(Records from a collection)

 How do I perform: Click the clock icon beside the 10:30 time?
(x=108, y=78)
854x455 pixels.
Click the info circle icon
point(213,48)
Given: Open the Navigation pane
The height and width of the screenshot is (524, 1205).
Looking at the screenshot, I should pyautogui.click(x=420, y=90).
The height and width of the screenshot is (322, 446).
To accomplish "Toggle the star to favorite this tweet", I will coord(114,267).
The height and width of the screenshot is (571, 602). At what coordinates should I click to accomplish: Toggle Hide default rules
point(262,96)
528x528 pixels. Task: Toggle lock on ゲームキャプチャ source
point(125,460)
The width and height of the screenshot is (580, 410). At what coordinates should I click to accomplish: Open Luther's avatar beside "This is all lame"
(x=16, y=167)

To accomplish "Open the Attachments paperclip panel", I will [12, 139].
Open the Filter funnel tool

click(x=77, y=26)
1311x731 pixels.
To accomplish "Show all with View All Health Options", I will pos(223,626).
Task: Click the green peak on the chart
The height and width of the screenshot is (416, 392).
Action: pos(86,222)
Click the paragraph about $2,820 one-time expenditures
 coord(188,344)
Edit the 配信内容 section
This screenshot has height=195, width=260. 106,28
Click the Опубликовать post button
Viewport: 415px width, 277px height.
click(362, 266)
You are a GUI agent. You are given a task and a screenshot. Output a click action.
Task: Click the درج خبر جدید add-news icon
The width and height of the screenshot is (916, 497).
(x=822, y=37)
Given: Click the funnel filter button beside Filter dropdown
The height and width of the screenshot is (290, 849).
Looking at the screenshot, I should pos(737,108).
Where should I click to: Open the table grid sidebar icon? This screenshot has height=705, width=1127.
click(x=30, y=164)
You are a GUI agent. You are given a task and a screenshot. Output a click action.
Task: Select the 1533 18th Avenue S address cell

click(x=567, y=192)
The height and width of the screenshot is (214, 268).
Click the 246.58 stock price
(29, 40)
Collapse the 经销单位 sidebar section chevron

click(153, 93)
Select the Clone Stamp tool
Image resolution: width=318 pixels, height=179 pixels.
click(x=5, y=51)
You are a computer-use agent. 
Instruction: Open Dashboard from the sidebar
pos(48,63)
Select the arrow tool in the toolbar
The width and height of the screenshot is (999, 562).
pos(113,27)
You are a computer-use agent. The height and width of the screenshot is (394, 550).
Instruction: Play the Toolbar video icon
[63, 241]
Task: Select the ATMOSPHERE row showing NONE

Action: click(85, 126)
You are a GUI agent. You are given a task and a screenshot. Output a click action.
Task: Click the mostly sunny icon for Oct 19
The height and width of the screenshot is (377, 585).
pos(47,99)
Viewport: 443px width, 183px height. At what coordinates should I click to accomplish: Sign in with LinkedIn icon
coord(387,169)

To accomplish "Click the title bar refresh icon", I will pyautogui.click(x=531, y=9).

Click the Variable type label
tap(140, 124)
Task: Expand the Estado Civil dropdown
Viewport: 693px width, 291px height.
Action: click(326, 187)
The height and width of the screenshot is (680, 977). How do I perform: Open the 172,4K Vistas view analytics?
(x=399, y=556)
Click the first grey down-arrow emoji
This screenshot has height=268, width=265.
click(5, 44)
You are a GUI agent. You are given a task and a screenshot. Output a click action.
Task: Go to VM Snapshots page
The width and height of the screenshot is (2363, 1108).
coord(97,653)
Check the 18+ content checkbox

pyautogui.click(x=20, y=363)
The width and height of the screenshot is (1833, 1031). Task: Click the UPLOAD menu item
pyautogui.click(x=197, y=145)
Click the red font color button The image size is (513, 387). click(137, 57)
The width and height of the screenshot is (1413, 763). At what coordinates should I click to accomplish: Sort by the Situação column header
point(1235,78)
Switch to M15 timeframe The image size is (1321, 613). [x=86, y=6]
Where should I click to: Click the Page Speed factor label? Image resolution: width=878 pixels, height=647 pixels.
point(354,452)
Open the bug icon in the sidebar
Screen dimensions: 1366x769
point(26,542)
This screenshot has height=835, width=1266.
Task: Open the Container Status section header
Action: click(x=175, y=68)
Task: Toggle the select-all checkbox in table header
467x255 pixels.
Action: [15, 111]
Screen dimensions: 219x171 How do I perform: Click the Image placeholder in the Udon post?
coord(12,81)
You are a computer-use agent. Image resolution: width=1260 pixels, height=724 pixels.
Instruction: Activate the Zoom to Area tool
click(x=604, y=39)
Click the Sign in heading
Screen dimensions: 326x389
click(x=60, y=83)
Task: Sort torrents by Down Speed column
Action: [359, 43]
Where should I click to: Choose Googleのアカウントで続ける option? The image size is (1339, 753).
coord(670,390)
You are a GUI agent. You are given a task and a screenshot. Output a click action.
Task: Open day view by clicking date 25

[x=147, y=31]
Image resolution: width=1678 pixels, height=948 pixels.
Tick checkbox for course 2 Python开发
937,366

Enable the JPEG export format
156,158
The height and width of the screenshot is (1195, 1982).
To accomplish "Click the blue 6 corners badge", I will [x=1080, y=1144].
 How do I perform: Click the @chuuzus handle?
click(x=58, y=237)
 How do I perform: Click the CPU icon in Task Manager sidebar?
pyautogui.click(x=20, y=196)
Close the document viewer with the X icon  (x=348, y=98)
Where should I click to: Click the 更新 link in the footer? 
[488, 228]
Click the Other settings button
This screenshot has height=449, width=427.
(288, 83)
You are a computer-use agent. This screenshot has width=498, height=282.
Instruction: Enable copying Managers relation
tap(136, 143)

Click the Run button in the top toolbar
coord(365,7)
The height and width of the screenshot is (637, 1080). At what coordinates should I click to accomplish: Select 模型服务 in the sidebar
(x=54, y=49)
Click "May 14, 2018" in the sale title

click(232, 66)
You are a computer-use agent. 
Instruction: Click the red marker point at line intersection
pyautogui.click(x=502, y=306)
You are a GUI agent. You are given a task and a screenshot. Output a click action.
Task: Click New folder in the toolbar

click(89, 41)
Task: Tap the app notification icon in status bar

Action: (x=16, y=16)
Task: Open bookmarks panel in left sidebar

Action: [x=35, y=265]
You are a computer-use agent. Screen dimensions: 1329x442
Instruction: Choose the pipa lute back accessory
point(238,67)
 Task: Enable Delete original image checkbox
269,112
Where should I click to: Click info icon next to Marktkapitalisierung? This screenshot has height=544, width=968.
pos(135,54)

Work to be completed. Revise the material above so that every "GUI agent" reads "desktop agent", leaving all other text untouched.

Exercise response.
 How do I perform: Click the clock icon beside the 10:30 time?
(x=108, y=78)
854x455 pixels.
Click the info circle icon
point(213,48)
Given: Open the Navigation pane
The height and width of the screenshot is (524, 1205).
Looking at the screenshot, I should pyautogui.click(x=420, y=90).
The height and width of the screenshot is (322, 446).
To accomplish "Toggle the star to favorite this tweet", I will coord(114,267).
The height and width of the screenshot is (571, 602). At what coordinates should I click to accomplish: Toggle Hide default rules
point(262,96)
528x528 pixels. Task: Toggle lock on ゲームキャプチャ source
point(125,460)
The width and height of the screenshot is (580, 410). At what coordinates should I click to accomplish: Open Luther's avatar beside "This is all lame"
(x=16, y=167)

To accomplish "Open the Attachments paperclip panel", I will [12, 139].
Open the Filter funnel tool

click(x=77, y=26)
1311x731 pixels.
To accomplish "Show all with View All Health Options", I will pos(223,626).
Task: Click the green peak on the chart
The height and width of the screenshot is (416, 392).
Action: pos(86,222)
Click the paragraph about $2,820 one-time expenditures
 coord(188,344)
Edit the 配信内容 section
This screenshot has height=195, width=260. 106,28
Click the Опубликовать post button
Viewport: 415px width, 277px height.
click(362, 266)
You are a desktop agent. You are given a task and a screenshot. Output a click action.
Task: Click the درج خبر جدید add-news icon
The width and height of the screenshot is (916, 497).
(x=822, y=37)
Given: Click the funnel filter button beside Filter dropdown
The height and width of the screenshot is (290, 849).
Looking at the screenshot, I should pos(737,108).
Where should I click to: Open the table grid sidebar icon? This screenshot has height=705, width=1127.
click(x=30, y=164)
You are a desktop agent. You are given a task and a screenshot. Output a click action.
Task: Select the 1533 18th Avenue S address cell

click(x=567, y=192)
The height and width of the screenshot is (214, 268).
Click the 246.58 stock price
(29, 40)
Collapse the 经销单位 sidebar section chevron

click(153, 93)
Select the Clone Stamp tool
Image resolution: width=318 pixels, height=179 pixels.
click(x=5, y=51)
You are a computer-use agent. 
Instruction: Open Dashboard from the sidebar
pos(48,63)
Select the arrow tool in the toolbar
The width and height of the screenshot is (999, 562).
pos(113,27)
You are a computer-use agent. The height and width of the screenshot is (394, 550).
Instruction: Play the Toolbar video icon
[63, 241]
Task: Select the ATMOSPHERE row showing NONE

Action: click(85, 126)
You are a desktop agent. You are given a task and a screenshot. Output a click action.
Task: Click the mostly sunny icon for Oct 19
The height and width of the screenshot is (377, 585).
pos(47,99)
Viewport: 443px width, 183px height. At what coordinates should I click to accomplish: Sign in with LinkedIn icon
coord(387,169)

To accomplish "Click the title bar refresh icon", I will pyautogui.click(x=531, y=9).

Click the Variable type label
tap(140, 124)
Task: Expand the Estado Civil dropdown
Viewport: 693px width, 291px height.
Action: click(326, 187)
The height and width of the screenshot is (680, 977). How do I perform: Open the 172,4K Vistas view analytics?
(x=399, y=556)
Click the first grey down-arrow emoji
This screenshot has height=268, width=265.
click(5, 44)
You are a desktop agent. You are given a task and a screenshot. Output a click action.
Task: Go to VM Snapshots page
The width and height of the screenshot is (2363, 1108).
coord(97,653)
Check the 18+ content checkbox

pyautogui.click(x=20, y=363)
The width and height of the screenshot is (1833, 1031). Task: Click the UPLOAD menu item
pyautogui.click(x=197, y=145)
Click the red font color button The image size is (513, 387). click(137, 57)
The width and height of the screenshot is (1413, 763). At what coordinates should I click to accomplish: Sort by the Situação column header
point(1235,78)
Switch to M15 timeframe The image size is (1321, 613). [x=86, y=6]
Where should I click to: Click the Page Speed factor label? Image resolution: width=878 pixels, height=647 pixels.
point(354,452)
Open the bug icon in the sidebar
Screen dimensions: 1366x769
point(26,542)
This screenshot has height=835, width=1266.
Task: Open the Container Status section header
Action: click(x=175, y=68)
Task: Toggle the select-all checkbox in table header
467x255 pixels.
Action: [15, 111]
Screen dimensions: 219x171 How do I perform: Click the Image placeholder in the Udon post?
coord(12,81)
You are a computer-use agent. Image resolution: width=1260 pixels, height=724 pixels.
Instruction: Activate the Zoom to Area tool
click(x=604, y=39)
Click the Sign in heading
Screen dimensions: 326x389
click(x=60, y=83)
Task: Sort torrents by Down Speed column
Action: [359, 43]
Where should I click to: Choose Googleのアカウントで続ける option? The image size is (1339, 753).
coord(670,390)
You are a desktop agent. You are given a task and a screenshot. Output a click action.
Task: Open day view by clicking date 25

[x=147, y=31]
Image resolution: width=1678 pixels, height=948 pixels.
Tick checkbox for course 2 Python开发
937,366

Enable the JPEG export format
156,158
The height and width of the screenshot is (1195, 1982).
To accomplish "Click the blue 6 corners badge", I will [x=1080, y=1144].
 How do I perform: Click the @chuuzus handle?
click(x=58, y=237)
 How do I perform: Click the CPU icon in Task Manager sidebar?
pyautogui.click(x=20, y=196)
Close the document viewer with the X icon  (x=348, y=98)
Where should I click to: Click the 更新 link in the footer? 
[488, 228]
Click the Other settings button
This screenshot has height=449, width=427.
(288, 83)
You are a computer-use agent. This screenshot has width=498, height=282.
Instruction: Enable copying Managers relation
tap(136, 143)

Click the Run button in the top toolbar
coord(365,7)
The height and width of the screenshot is (637, 1080). At what coordinates should I click to accomplish: Select 模型服务 in the sidebar
(x=54, y=49)
Click "May 14, 2018" in the sale title

click(232, 66)
You are a computer-use agent. 
Instruction: Click the red marker point at line intersection
pyautogui.click(x=502, y=306)
You are a desktop agent. You are given a task and a screenshot. Output a click action.
Task: Click New folder in the toolbar

click(89, 41)
Task: Tap the app notification icon in status bar

Action: (x=16, y=16)
Task: Open bookmarks panel in left sidebar

Action: [x=35, y=265]
You are a computer-use agent. Screen dimensions: 1329x442
Instruction: Choose the pipa lute back accessory
point(238,67)
 Task: Enable Delete original image checkbox
269,112
Where should I click to: Click info icon next to Marktkapitalisierung? This screenshot has height=544, width=968.
pos(135,54)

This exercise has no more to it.